La vittoria del «leave» e le ricadute su Usa e Cina

Il voto su Brexit non può non avere conseguenze nel complesso reticolo delle relazioni finanziarie ed economiche mondiali così come ha dimostrato il forum organizzato dal Sole 24 Ore e pubblicato ieri. Naturalmente, nel caso il Regno Unito decidesse di rimanere nella Ue, si ridurrebbe un fattore potenzialmente importante di volatilità dei mercati, legato all’elevata probabilità dell’evento estremo, la fuoriuscita dalla Ue, che ne ha reso difficile l’hedging sino ad ora. Ma anche in caso di vittoria del “remain” potrebbe continuare una fase di instabilità legata ai tempi e ai contenuti del negoziato tra Ue e Regno Unito e ai possibili rischi imitativi di Paesi interessati a rinegoziare le condizioni di appartenenza all’Unione.

Negli Stati Uniti, il cui mercato azionario rappresenta almeno la metà della capitalizzazione mondiale, si tende, nel complesso, a ridimensionare l’impatto della Brexit, poiché le aziende quotate con esposizione significativa al mercato britannico sono poche.
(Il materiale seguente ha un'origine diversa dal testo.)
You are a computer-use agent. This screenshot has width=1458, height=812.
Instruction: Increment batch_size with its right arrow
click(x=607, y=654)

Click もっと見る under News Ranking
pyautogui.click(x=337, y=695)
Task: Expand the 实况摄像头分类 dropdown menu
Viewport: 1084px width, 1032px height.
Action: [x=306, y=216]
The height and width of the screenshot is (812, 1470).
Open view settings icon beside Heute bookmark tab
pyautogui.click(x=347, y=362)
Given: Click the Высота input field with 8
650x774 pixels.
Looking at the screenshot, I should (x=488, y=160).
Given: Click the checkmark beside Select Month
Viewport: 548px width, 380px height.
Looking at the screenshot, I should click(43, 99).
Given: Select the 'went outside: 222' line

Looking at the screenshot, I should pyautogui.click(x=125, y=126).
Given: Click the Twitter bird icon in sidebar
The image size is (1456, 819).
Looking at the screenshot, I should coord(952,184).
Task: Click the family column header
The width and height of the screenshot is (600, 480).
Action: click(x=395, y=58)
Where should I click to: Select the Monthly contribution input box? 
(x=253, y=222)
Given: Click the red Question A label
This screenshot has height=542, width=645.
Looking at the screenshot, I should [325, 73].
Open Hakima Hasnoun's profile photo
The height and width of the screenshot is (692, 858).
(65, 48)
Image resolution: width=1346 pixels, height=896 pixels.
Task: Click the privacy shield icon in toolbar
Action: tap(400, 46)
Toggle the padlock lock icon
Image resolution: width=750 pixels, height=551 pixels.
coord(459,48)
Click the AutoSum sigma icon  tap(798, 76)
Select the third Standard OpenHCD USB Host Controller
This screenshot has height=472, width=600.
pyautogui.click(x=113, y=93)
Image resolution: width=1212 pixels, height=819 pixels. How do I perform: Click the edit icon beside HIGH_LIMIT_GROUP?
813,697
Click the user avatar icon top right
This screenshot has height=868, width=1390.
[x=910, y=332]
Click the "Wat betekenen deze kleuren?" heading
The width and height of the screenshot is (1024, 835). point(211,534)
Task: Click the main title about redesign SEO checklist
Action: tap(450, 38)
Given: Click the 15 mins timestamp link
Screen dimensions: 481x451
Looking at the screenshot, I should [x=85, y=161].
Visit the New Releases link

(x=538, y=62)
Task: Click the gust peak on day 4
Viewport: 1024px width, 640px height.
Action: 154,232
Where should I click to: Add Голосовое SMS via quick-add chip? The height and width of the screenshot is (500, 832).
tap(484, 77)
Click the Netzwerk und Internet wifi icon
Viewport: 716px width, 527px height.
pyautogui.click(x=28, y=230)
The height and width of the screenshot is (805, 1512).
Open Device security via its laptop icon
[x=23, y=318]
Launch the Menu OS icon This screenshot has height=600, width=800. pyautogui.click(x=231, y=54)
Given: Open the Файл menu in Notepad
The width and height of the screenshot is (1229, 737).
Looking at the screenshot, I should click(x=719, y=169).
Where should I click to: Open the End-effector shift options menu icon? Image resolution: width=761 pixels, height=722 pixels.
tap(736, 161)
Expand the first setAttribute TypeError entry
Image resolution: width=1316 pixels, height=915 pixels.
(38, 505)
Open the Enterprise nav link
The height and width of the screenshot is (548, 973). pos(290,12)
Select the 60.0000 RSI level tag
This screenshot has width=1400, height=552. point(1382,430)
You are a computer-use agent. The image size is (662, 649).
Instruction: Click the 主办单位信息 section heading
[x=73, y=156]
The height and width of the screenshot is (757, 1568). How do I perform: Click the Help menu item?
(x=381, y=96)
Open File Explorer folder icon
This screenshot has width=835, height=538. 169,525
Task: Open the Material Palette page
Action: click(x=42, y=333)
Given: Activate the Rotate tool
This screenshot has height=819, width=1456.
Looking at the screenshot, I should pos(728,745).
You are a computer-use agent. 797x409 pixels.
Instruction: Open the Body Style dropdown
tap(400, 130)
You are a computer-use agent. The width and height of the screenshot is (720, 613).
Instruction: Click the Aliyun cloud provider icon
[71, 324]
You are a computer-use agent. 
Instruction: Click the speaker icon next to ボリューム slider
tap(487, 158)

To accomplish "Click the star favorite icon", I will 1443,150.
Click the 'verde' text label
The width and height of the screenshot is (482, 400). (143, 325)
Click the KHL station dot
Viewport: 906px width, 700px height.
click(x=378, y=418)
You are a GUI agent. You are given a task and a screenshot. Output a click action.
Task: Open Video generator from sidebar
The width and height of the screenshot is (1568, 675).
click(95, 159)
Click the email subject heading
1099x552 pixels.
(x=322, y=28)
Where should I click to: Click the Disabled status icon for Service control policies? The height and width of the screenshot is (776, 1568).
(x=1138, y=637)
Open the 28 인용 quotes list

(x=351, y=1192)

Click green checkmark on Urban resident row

Se si aggiunge che le grandi banche internazionali, tra cui molte americane, hanno scommesso sulla vittoria del fronte pro-Ue, sono vari i fattori che hanno contribuito a calmierare finora la volatilità dei mercati anche quando i sondaggi davano il fronte Brexit in vantaggio.

Nel caso proprio tale fronte dovesse uscire vittorioso dalle urne, il picco di volatilità che si produrrebbe nei mercati troverebbe le banche centrali sistemiche – degli Stati Uniti, dell’Eurozona e del Giappone, ma anche della Cina – pronte a cooperare con la Banca d’Inghilterra per arginarne la portata. Del resto, la crisi finanziaria internazionale cominciata nel 2007 ha testato la capacità di questi attori di intervenire in modo concertato di fronte a minacce sistemiche.

Non è un caso che in seguito alla crisi finanziaria, le banche centrali del C6 – vale a dire di Canada, Regno Unito, Eurozona, Giappone, Svizzera e Stati Uniti – hanno formalizzato un network di swap bilaterali potenzialmente illimitato. Proprio la Federal Reserve non ha esitato a rifinanziare il sistema bancario dell’Eurozona – per il tramite della Bce – al picco della crisi dei debiti sovrani, quando l’accesso del sistema bancario residente al mercato interbancario denominato in dollari si era rarefatto. Interventi simili erano stati già condotti dalla Fed per puntellare il sistema finanziario della Corea del Sud e di Singapore durante la crisi finanziaria internazionale. Recentemente, poi, la Fed e la Banca centrale cinese hanno rafforzato i rispettivi canali di comunicazione proprio nell’aspettativa di interventi concertati di fronte a minacce sistemiche.

In realtà, le maggiori conseguenze della Brexit sul piano delle relazioni economiche si avvertirebbero sul piano geostrategico, inducendo un riposizionamento di Stati Uniti e Cina su alcuni dossier rilevanti per il Regno Unito e la Ue. Per cominciare, l’accordo di libero scambio e cooperazione economica (Ceta) di nuova generazione siglato, in linea di principio, con il Canada, che dovrebbe essere ratificato il prossimo anno, rischierebbe di entrare in stallo. Il Regno Unito si è adoperato per rimuovere quegli ostacoli che, in sede Ue, ne avrebbero compromesso l’approvazione. La sua fuoriuscita riaprirebbe il contenzioso su alcuni capitoli negoziali importanti relativi agli investimenti e ai meccanismi di risoluzione delle dispute.

Se per la Ue l’accordo con il Canada non ha valore sistemico, la frenata sul Ceta produrrebbe, però, un’analoga battuta di arresto sui negoziati per il Ttip, un analogo accordo di libero scambio e cooperazione economica, questa volta con gli Stati Uniti che non sono particolarmente entusiasti di entrare in un accordo con l’Eurozona a crescita piatta e con un surplus strutturale nelle partite correnti. Il venir meno del Regno Unito, il pilastro del libero scambio nella Ue, ne comprometterebbe l’interesse in modo forse irreversibile.

Anche la Cina dovrebbe riposizionarsi rispetto ad alcuni dossier che ha sinora spinto, contando sull’appoggio del Regno Unito nell’Ue. Primo fra tutti, l’obiettivo di fare di Londra la principale piazza finanziaria per l’internazionalizzazione dello yuan, importante per finanziare la modernizzazione della propria economia. Ad oggi, Londra è al secondo posto dopo Hong Kong nelle emissioni off-shore, ma tale posizione di preminenza verrebbe ridiscussa se la centralità della sua piazza finanziaria dovesse essere compromessa dal referendum.

Ma vi è un altro, ancor più importante dossier per Pechino, che verrebbe definitivamente compromesso: quello di negoziare un accordo di libero scambio con la Ue rispetto al quale il Premier britannico, David Cameron, ha già dato la sua disponibilità ma che vede la Commissione e gli altri membri della Ue scettici, timorosi della prospettiva di un “invasione” del mercato unico di prodotti a basso costo.